Scanning the above 9 pages, i find considerable discussion based upon "covenants". A very popular word used by LDS in establishing, and describing, their relationship with God; as do other Covenant People who make and break them.

It is interesting to Mee, that in the NT Gospels, Judas Iscariot (Mat26:14&15) is the prime user of this word: "...making a C for 30 pcs..." And, Luke1:72 refers to the ancient covenant of their fathers. Paul uses the term as one familiar with it simply because of its frequency in OT writings.
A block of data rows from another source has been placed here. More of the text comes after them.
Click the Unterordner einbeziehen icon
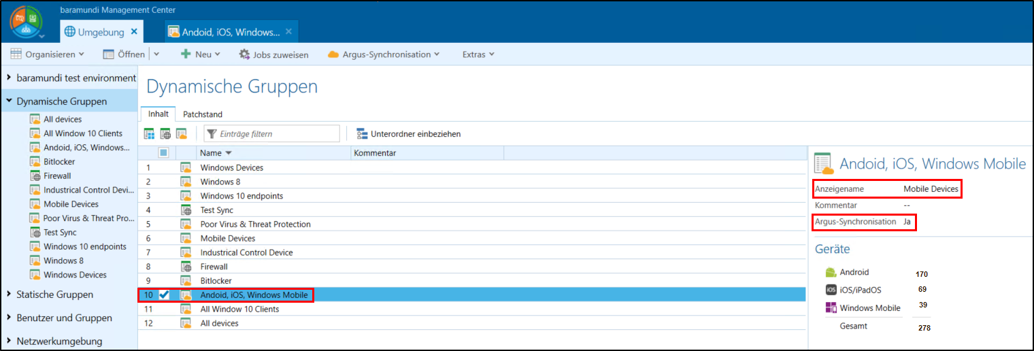1034x351 pixels. [x=362, y=134]
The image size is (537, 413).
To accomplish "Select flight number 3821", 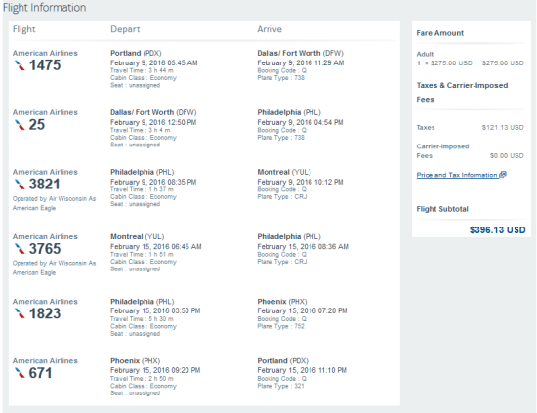I will click(x=45, y=185).
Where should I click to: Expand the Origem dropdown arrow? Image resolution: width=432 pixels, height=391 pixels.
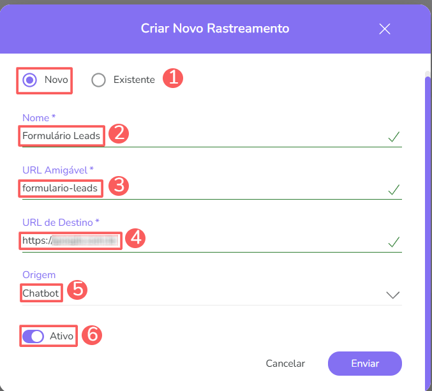(393, 294)
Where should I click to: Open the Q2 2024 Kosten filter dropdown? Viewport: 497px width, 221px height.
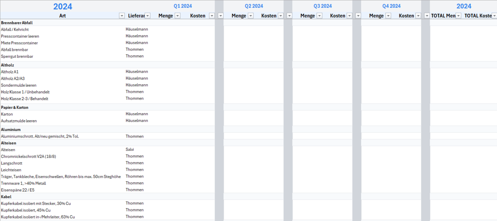[x=280, y=16]
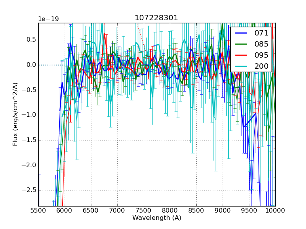This screenshot has height=229, width=306.
Task: Click the green line swatch in legend
Action: pyautogui.click(x=241, y=44)
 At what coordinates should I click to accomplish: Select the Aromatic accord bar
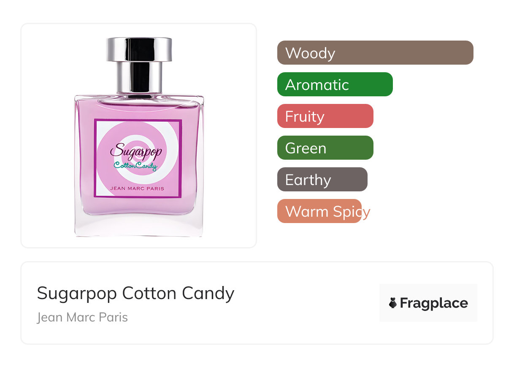click(335, 84)
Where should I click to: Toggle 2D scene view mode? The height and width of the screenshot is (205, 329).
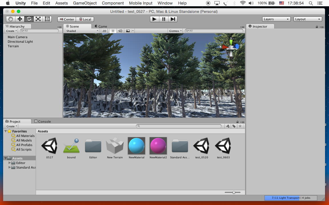(104, 31)
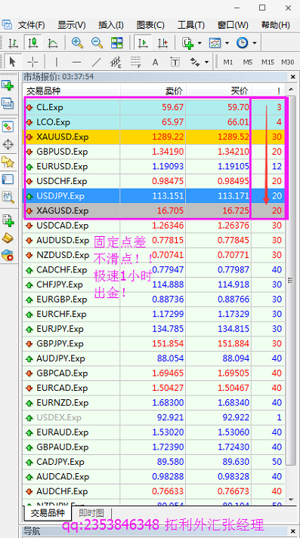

My point being that Christ, in the NT never even refers to "Covenants". Granting the term is used considerably in the BM and DC. The reasons for such useage are certainly open to dsiscussion. I respectfully suggest that Christ assumed an understanding with humanity based on a noble, moral integrity that was above contract form. He seemingly misplaced his confidence.

Back to the original question. To Mee, using the argument of "Infant Baptism" as a sign of Apostacy substantiates my point of how little Christ's message was understood in the beginning. AND is it really understood today, when baptism arguments get more time than, "how're we goin' clean up the slums, educate the poor, feed the hungry and bring justice into reality?" That's the tragedy. And our apostate state leaves non blameless--whatever their proclamations. IMHO

As others have expressed, there seems a lot to be thought through with the whole evolution of what we struggle to rationalize. The alternative being our ability to justify irrational behaviour. Is there a real choice?